Il est vrai que la quête des origines a tendance à devenir un détour obligé, une attente sociale pressante à l’égard de ceux qui n'ont pas grandi auprès de leurs parents natifs, comme s'il leur fallait faire la preuve qu'ils n'oublient pas qu'ils viennent de quelque part ailleurs, d'un espace et d'un temps qui leur assigne une essence ineffaçable en dépit de leur propre parcours. Pourtant, nous ne sommes pas des plantes en pot et nos racines ne nous sont pas absolument vitales, même si nous pouvons en concevoir de la curiosité ou de la nostalgie. Le désir de s'ancrer dans un passé commun peut répondre à l'angoisse collective d'affronter un avenir opaque et très incertain, mais ce n'est sans doute pas la seule manière de se construire soi-même et de prendre pied dans une époque qui n'est de toute façon pas celle de ses parents.

Réfléchir à la filiation, ce serait peut-être en redessiner les contours, y estomper les relations d'appartenance pour laisser croître les relations de confiance et d'engagement, y préférer le devenir d'autrui à sa propre postérité ; cela ne signifierait pas qu'on en balaie les lignes ou qu'on en dissolve les limites. La famille, dans sa forme historique, est une structure de convention, renforcée par les traditions et polie par le temps ; en son fond, elle est une communauté fondée sur le souci de l'autre. Il peut varier de formes sans se perdre pour autant.

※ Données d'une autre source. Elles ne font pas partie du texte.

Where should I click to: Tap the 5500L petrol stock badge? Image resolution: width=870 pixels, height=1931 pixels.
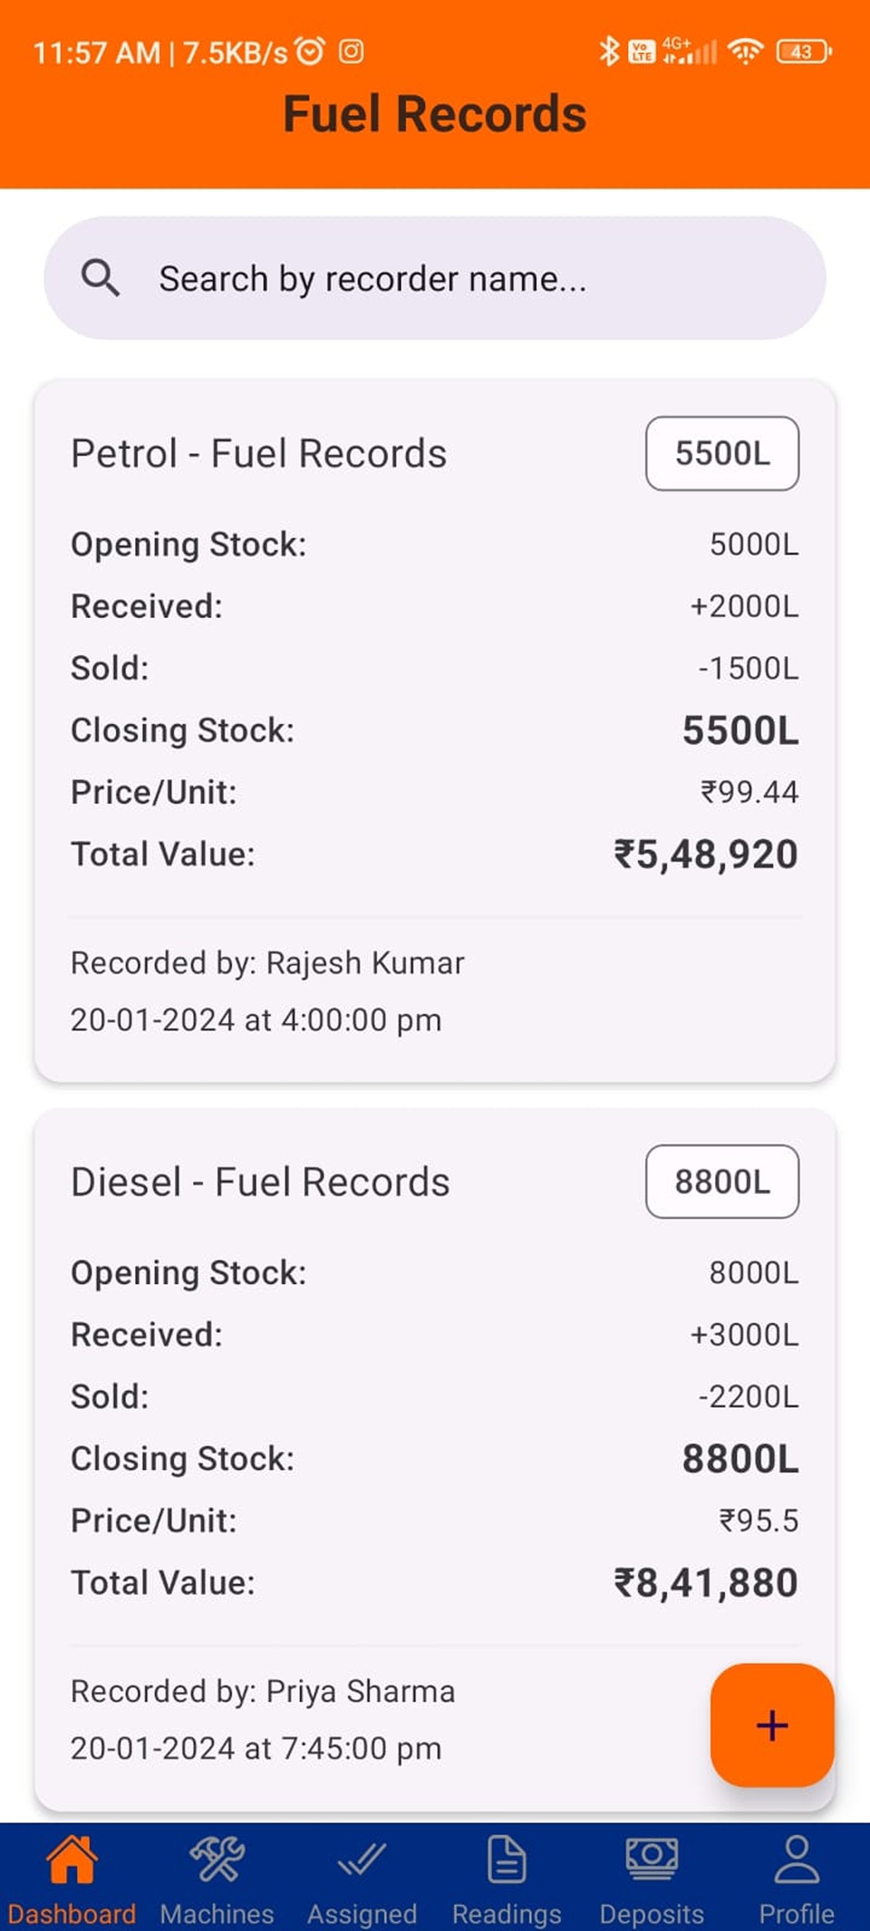(x=722, y=454)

Au désir d'illimité - forme déréalisée, peut-être, du fantasme de toute-puissance - répond en creux la hantise de la prolifération. On peut éprouver de la peur à l'idée d'une prolifération sauvage, anomique, des formes sociales qui assurent tant bien que mal l'équilibre des communautés humaines. Ouvrir encore des droits, reconnaître d'autres légitimités, n'est-ce pas dissoudre tout droit et araser toute légitimité ? Mais pourtant, le danger n'est peut-être pas si grand : une fois encore, la pluralité n'est une menace que si l'approche quantitative prend le pas sur la qualité relationnelle et affective – non que les affects résolvent rien, mais ils sont parfois porteurs de précieuses finalités humaines.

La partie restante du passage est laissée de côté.